If 1 we need some sort of hold handing but if it is 2 the user should just figure out that their request will be unwieldy. The best we can do is to document it.

Now, if it is 1... We should do the easiest think possible. Maybe the lazy, build/fetch approach is not too bad in that case. Like, I build my query, inspect its size, and then do a query.fetch() after assessing the site. This is quite common in oceanography b/c of the big datasets.

ayushanand18 commented 1 year ago
  1. Or it is obvious to know that your request will be a big one when you create it?

Maybe users who are using pyobis be existing users in the OBIS/GBIF ecosystem and they would know that datasets are large. But they wouldn't if the query they built would be larger or not.

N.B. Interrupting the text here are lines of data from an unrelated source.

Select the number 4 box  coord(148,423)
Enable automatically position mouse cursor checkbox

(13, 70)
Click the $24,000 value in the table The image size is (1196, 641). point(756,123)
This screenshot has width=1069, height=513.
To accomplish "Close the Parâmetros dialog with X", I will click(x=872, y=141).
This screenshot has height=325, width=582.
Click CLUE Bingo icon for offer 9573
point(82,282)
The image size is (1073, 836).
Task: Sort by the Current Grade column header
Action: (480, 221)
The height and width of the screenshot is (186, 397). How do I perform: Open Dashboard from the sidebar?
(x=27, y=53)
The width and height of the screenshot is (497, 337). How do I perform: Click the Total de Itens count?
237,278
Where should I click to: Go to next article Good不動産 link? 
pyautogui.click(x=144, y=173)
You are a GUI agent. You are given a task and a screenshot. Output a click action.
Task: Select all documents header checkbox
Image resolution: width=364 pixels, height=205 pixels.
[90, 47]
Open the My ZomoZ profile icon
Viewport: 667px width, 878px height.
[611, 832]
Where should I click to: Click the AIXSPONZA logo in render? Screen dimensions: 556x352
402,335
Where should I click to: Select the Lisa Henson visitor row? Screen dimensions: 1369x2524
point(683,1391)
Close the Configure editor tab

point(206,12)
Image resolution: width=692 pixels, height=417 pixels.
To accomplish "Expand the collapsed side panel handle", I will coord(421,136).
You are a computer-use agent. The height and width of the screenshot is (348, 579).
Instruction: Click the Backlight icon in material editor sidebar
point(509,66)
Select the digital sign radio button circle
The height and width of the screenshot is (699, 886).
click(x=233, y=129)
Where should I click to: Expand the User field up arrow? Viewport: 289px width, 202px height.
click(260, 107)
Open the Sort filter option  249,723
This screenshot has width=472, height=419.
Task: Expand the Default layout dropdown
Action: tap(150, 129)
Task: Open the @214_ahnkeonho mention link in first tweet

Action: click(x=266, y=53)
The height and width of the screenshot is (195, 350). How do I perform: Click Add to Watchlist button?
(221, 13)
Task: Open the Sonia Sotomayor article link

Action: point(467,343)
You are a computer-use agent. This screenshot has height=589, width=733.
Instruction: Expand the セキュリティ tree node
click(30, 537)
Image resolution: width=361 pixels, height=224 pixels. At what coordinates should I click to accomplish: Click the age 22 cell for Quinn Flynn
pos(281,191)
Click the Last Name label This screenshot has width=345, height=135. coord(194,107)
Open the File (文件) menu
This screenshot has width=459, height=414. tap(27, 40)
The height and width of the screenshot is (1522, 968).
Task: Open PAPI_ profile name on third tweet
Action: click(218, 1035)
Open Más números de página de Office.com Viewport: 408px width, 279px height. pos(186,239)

Now, if it is 1... We should do the easiest think possible. Maybe the lazy, build/fetch approach is not too bad in that case. Like, I build my query, inspect its size, and then do a query.fetch() after assessing the site. This is quite common in oceanography b/c of the big datasets.

I like your idea here, and maybe we can implement this. While query building we can just fetch the total size of records and output it for the user to know (or even provide estimated request completion time with some calculations). And then while we paginate we already use the total figure to correctly run the iterations.

ocefpaf commented 1 year ago

And then while we paginate we already use the total figure to correctly run the iterations.

Maybe a fetch_next() and a fetch_all() methods would transfer the management of the download to the user. (I'm sure 99.99% will just call fetch_all() though :-)

ayushanand18 commented 1 year ago

Maybe a fetch_next() and a fetch_all() methods would transfer the management of the download to the user. (I'm sure 99.99% will just call fetch_all() though :-)

Sometimes I feel like we overengineer things when giving as much power to the users (●'◡'●). I would prefer to go with fetch_all by default for the reason you stated.

7yl4r commented 1 year ago

Great convo here. I support the idea that we should build for the typical user and not worry about advanced features until a user asks for them. fetch_all by default sounds like the right approach to me also.

ayushanand18 commented 1 year ago

The new changes:

  1. Now, user gets the total estimated records in its query (while building the query itself).
  2. Along with the estimated time of request completion. The estimated time is nearly accurate for records less than 100k. Beyond this, the estimated time looks 10x the original time taken. This is because of the minor changes in the fraction used to estimate which becomes very large due to scale. I did not want to include a great algorithm behind the calculation so I simply did a small math.
  3. There is no need to enable or disable pagination to avoid errors, now the package itself looks around it. If custom fields are used in the query then the user gets a warning if id is missing. If the id is missed deliberately, then pagination does not occur and top 10k records are sent back. Thus, saving round-trip time.
ayushanand18 commented 1 year ago

Just adding a friendly reminder on this PR for your review :) @ocefpaf

ayushanand18 commented 1 year ago

Apologies @ayushanand18. I assumed that with one approving review you did not wanted a second feedback. Everything look great. I would go all f-strings instead of the .format but that is really minor and not necessary for this PR.

No issues, I'll be always open for your feedback. I'll create another PR with the doc changes + changelog, and add f-strings over there.